* _Action item_
Return only the lines from the start of the records through the line that contains "The height and", inclusive; leave out all pictures.

* _Entries supplied_

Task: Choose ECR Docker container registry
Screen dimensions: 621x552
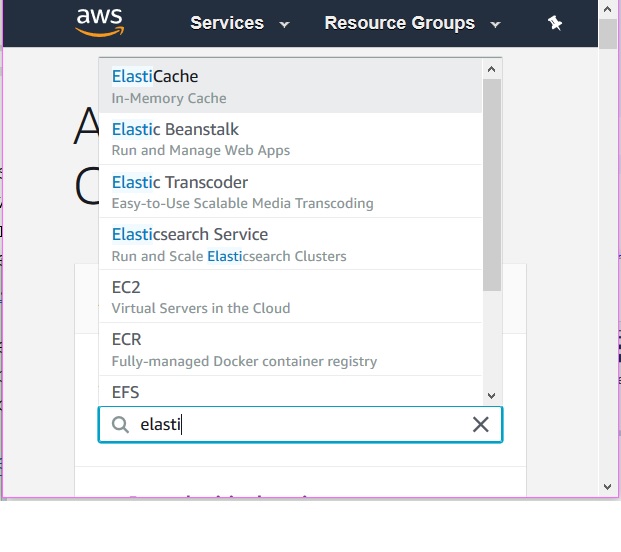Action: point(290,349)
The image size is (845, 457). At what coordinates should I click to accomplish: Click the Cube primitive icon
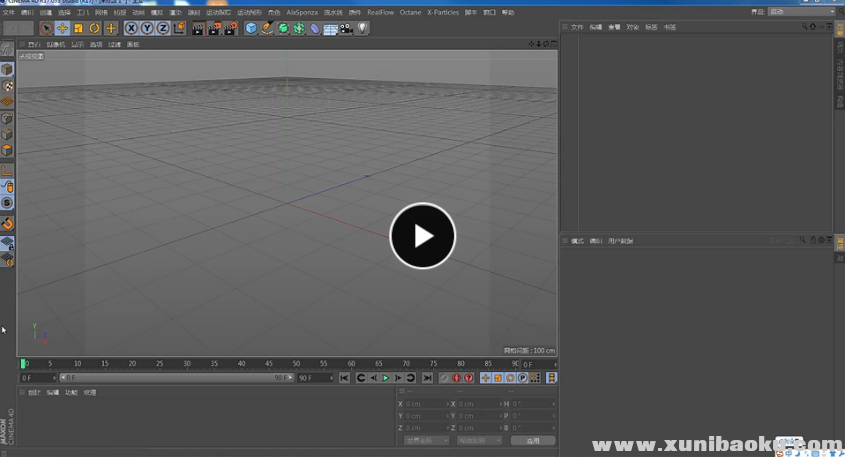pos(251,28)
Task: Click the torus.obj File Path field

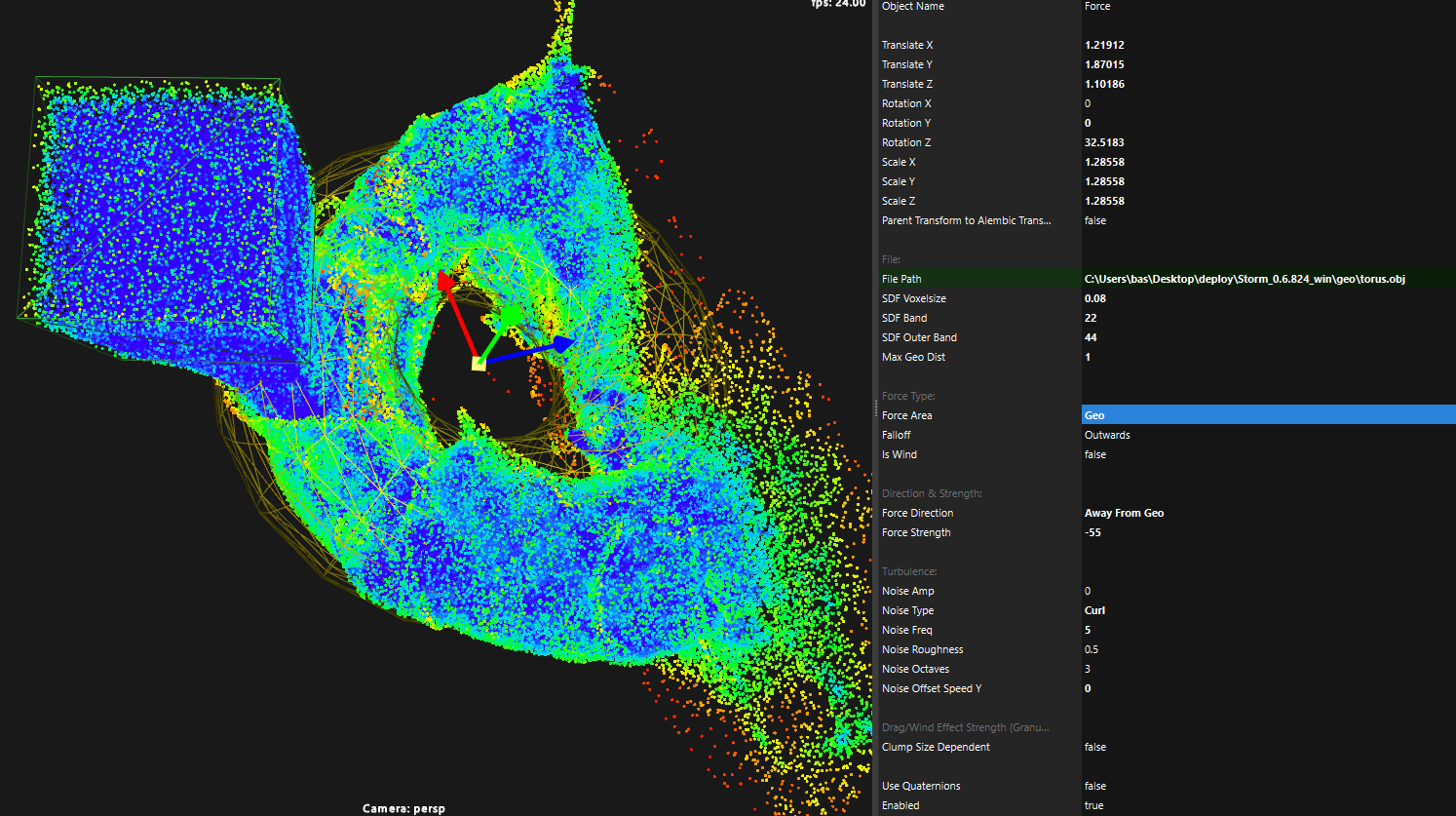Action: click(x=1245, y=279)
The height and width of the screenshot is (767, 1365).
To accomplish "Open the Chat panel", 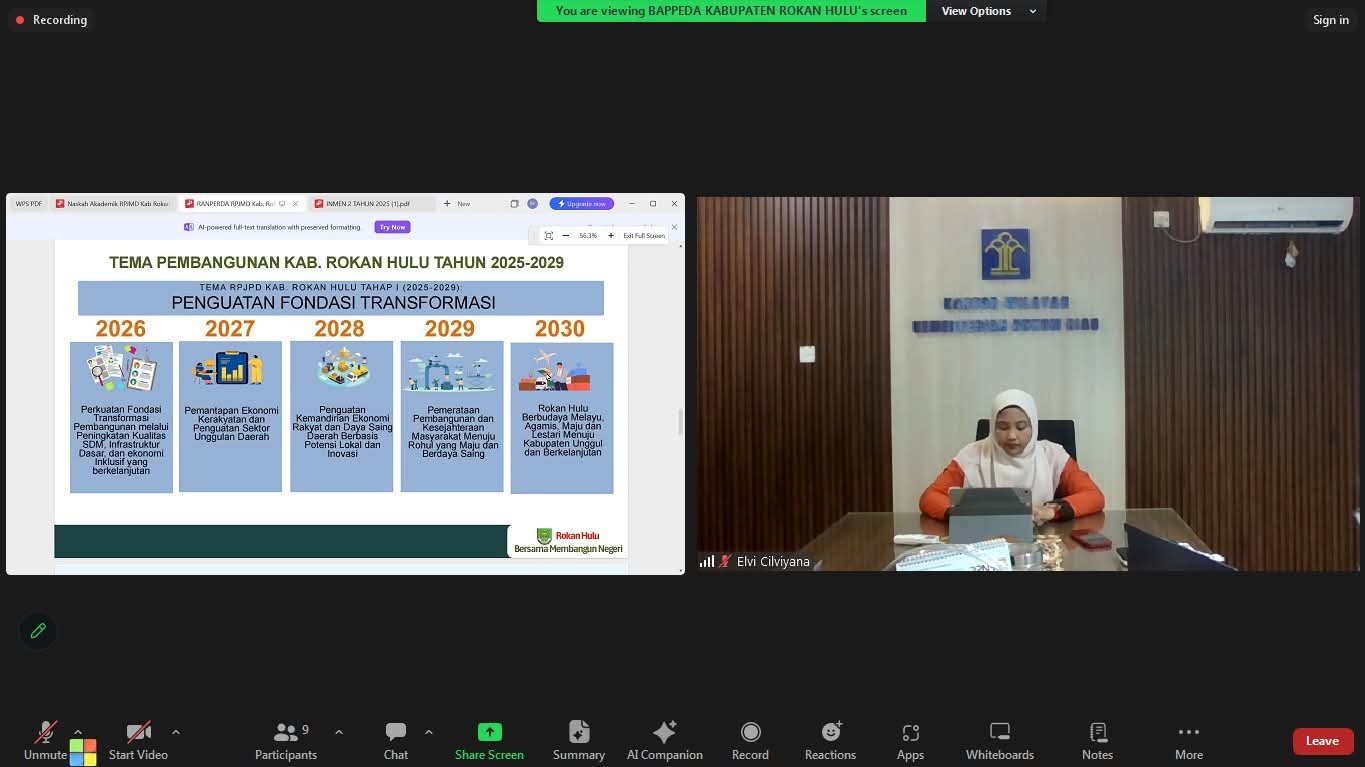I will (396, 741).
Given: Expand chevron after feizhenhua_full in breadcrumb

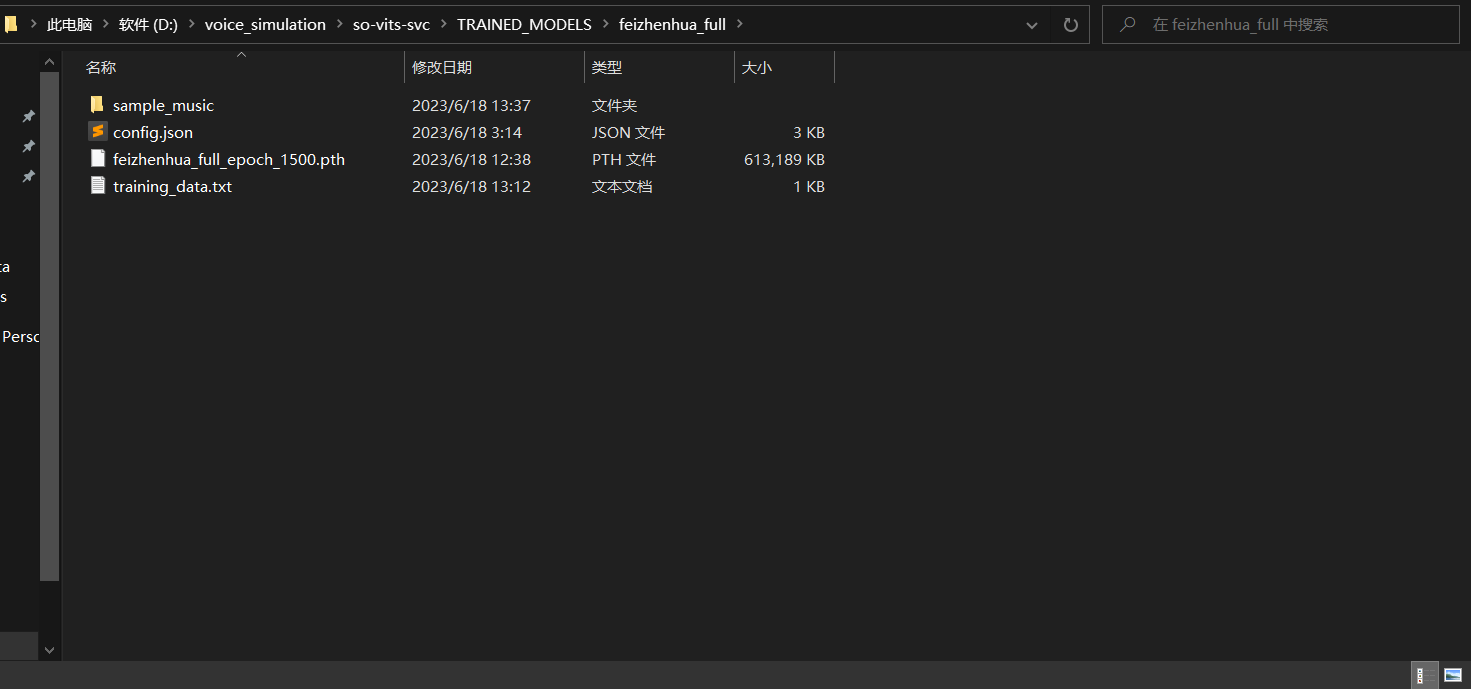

* _Exercise result_
Task: Choose ECR Docker container registry
Screen dimensions: 621x552
Action: point(290,349)
The image size is (845, 457). At what coordinates should I click to accomplish: Click the Cube primitive icon
pos(251,28)
Task: Click the torus.obj File Path field

Action: click(x=1245, y=279)
The height and width of the screenshot is (767, 1365).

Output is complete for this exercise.